Imamat 27:1-8
Mengenai penyerahan diri kepada Tuhan atau mempersembahkan manusia, kita mungkin pernah membaca kisah Yefta. Di dalam Hakim-hakim 11 diceritakan bahwa Yefta pernah berjanji atau bernazar bahwa ia akan mempersembahkan apa pun atau siapa pun yang pertama menyongsong dia kembali dari peperangan, jika Tuhan memberikannya kemenangan. Ketika dia pulang ke rumah setelah Tuhan memberi kemenangan, tampak putri satu-satunya keluar menyongsong dia.
Pada saat itu, Yefta sangat sedih karena telah pernah bernazar seperti itu kepada Tuhan. Banyak orang yang menafsirkan bahwa Yefta akhirnya menyerahkan puterinya sebagai korban di atas mezbah. Tetapi penyerahan manusia sebagai korban di mezbah bukanlah keinginan Tuhan. Tuhan sangat melarang bentuk pengorbanan seperti itu. Anak Yefta selanjutnya dikhususkan bagi Tuhan. Ia tidak menikah dan ikut melayani di Kemah Suci.
Bagi orang Yahudi pada waktu itu, seorang perempuan yang tidak menikah dan tidak memiliki anak, merupakan sesuatu yang memalukan. Karena itulah, Yefta sampai mengadakan pesta selama dua bulan untuk menangisi kegadisan puterinya. Dari peristiwa yang dialami oleh Yefta ini, kita harus berhati-hati. Ketika kita menjanjikan sesuatu kepada Tuhan, kita harus memikirkan dan mempersiapkannya terlebih dulu.
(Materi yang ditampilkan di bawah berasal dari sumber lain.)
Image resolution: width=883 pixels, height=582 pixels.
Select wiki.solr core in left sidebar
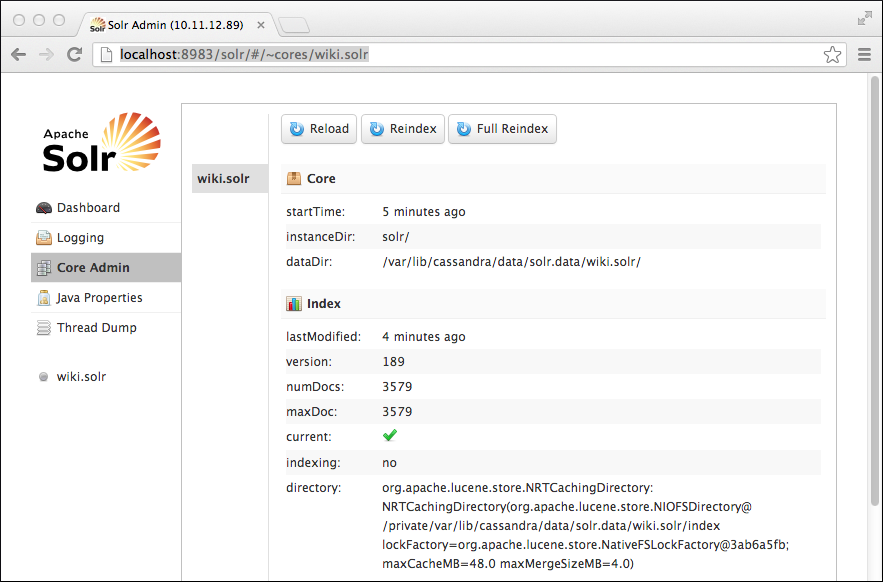81,377
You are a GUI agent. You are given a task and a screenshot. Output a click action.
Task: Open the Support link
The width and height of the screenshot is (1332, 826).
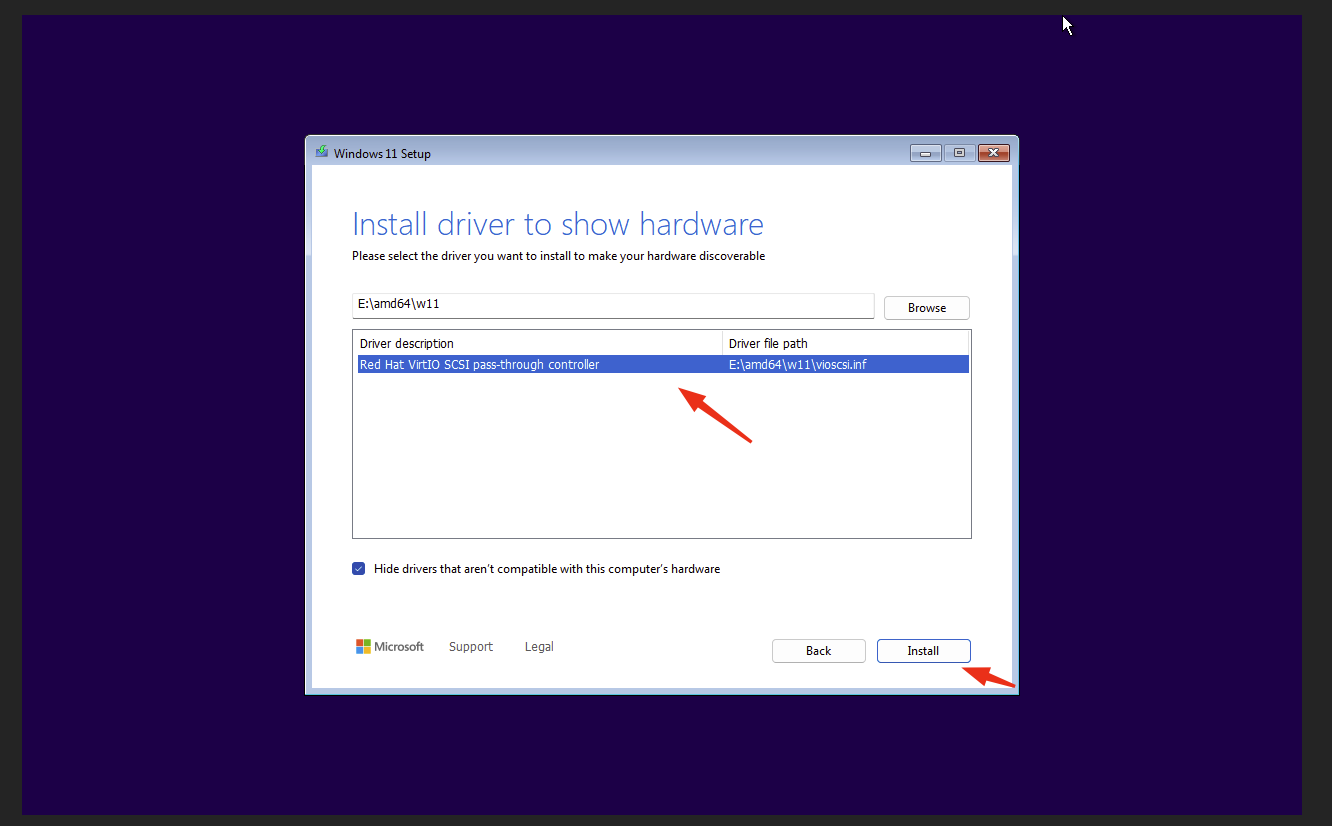coord(470,646)
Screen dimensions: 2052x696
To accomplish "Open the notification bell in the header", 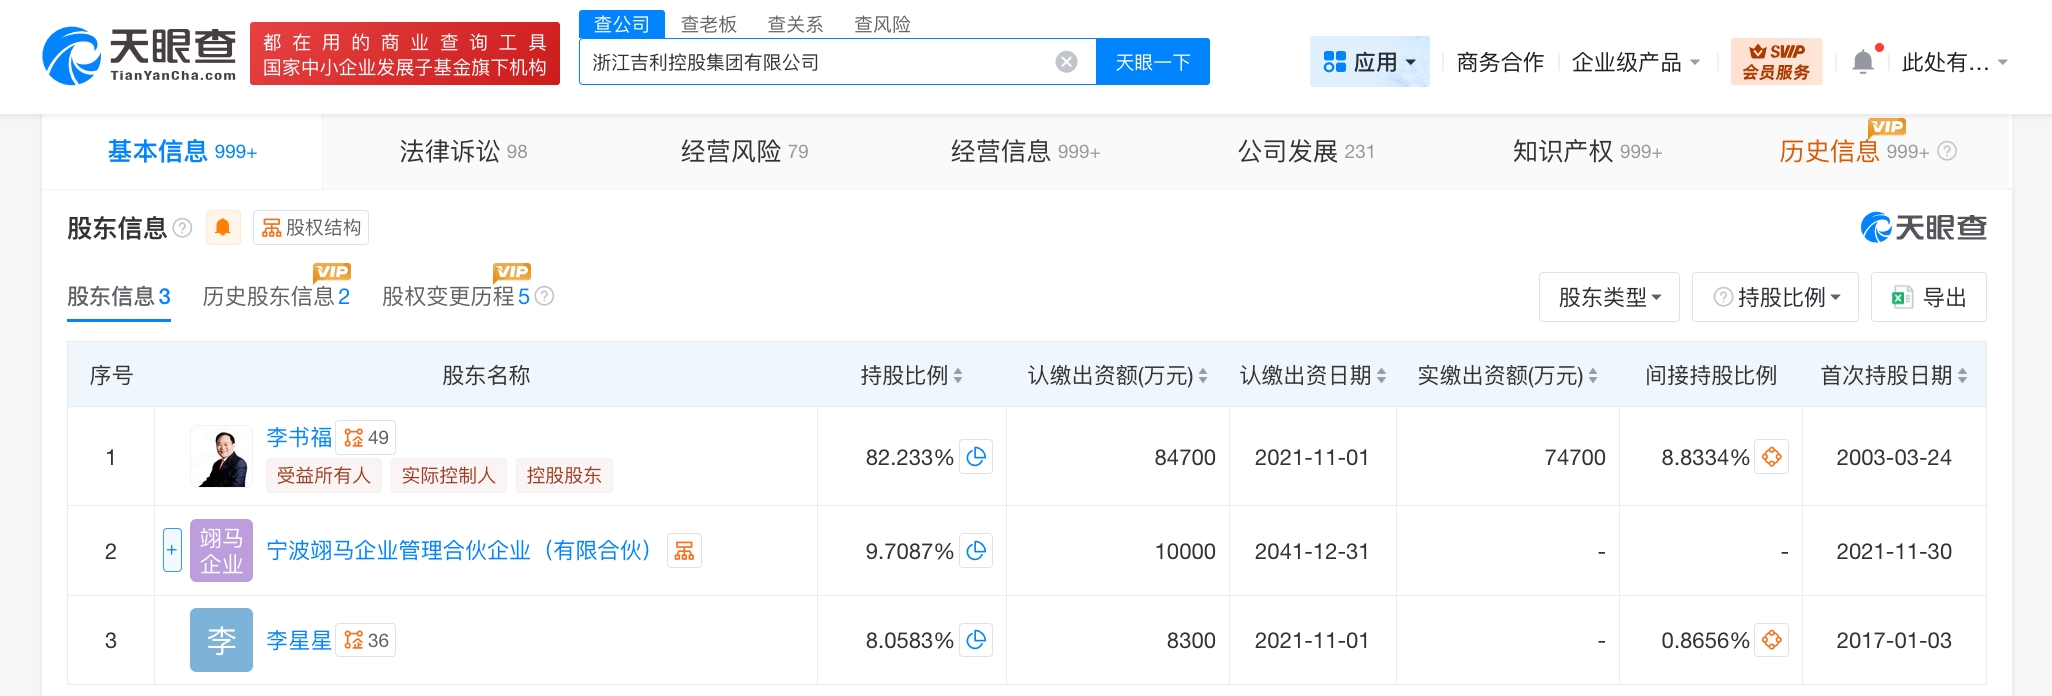I will 1862,62.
Jangan sampai kita membuat janji kosong atau janji yang tidak bisa kita tepati.
Ketika kita berjanji kepada manusia saja kita tidak boleh mengingkarinya, apalagi janji kepada Tuhan. Karena itu, jika kita ingin berjanji kepada Tuhan, kita harus memikirkan dengan sebaik-baiknya. Meskipun Yefta menyesal dan bersedih dengan semua itu, tetapi ia tetap menepati janjinya kepada Tuhan.
Di Imamat ini, ada orang yang dinazarkan bagi Tuhan. Orang yang dinazarkan ini akan dikhususkan untuk ikut melayani di Kemah Suci. Di masa Perjanjian Lama, pekerjaan di Bait Suci sangat terbatas. Tuhan sudah menunjuk satu suku, yaitu suku Lewi untuk melayani Tuhan di Bait Suci. Orang-orang yang bukan dari suku Lewi, ketika dipersembahkan untuk melayani Tuhan, harus ditebus dengan uang. Uang itu yang selanjutnya dipersembahkan ke Bait Suci.
Dari ayat 3, sudah ada ketetapan nilai pertukarannya. Sekilas kita melihat bahwa ada pembedaan harga tebusan antara laki-laki dan perempuan. Perempuan dihargai dengan nilai tebusan yang lebih sedikit dari laki-laki. Semua ini dihitung berdasarkan produktivitas pekerjaannya. Secara fisik, seorang laki-laki bisa bekerja lebih berat daripada perempuan. Memang laki-laki dan perempuan tidak bisa disamakan atau disetarakan dalam segala bidang.
Perbedaan harga tebusan juga ditentukan oleh usia. Laki-laki yang berusia dua puluh tahun sampai enam puluh tahun dinilai dengan lima puluh syikal perak. Sedangkan laki-laki yang berusia lima tahun sampai dua puluh tahun dinilai dengan dua puluh syikal. Jadi jelas bahwa nilai ini ditentukan dari produktivitas mereka. Mereka memang sedang dinazarkan untuk bekerja bagi Tuhan.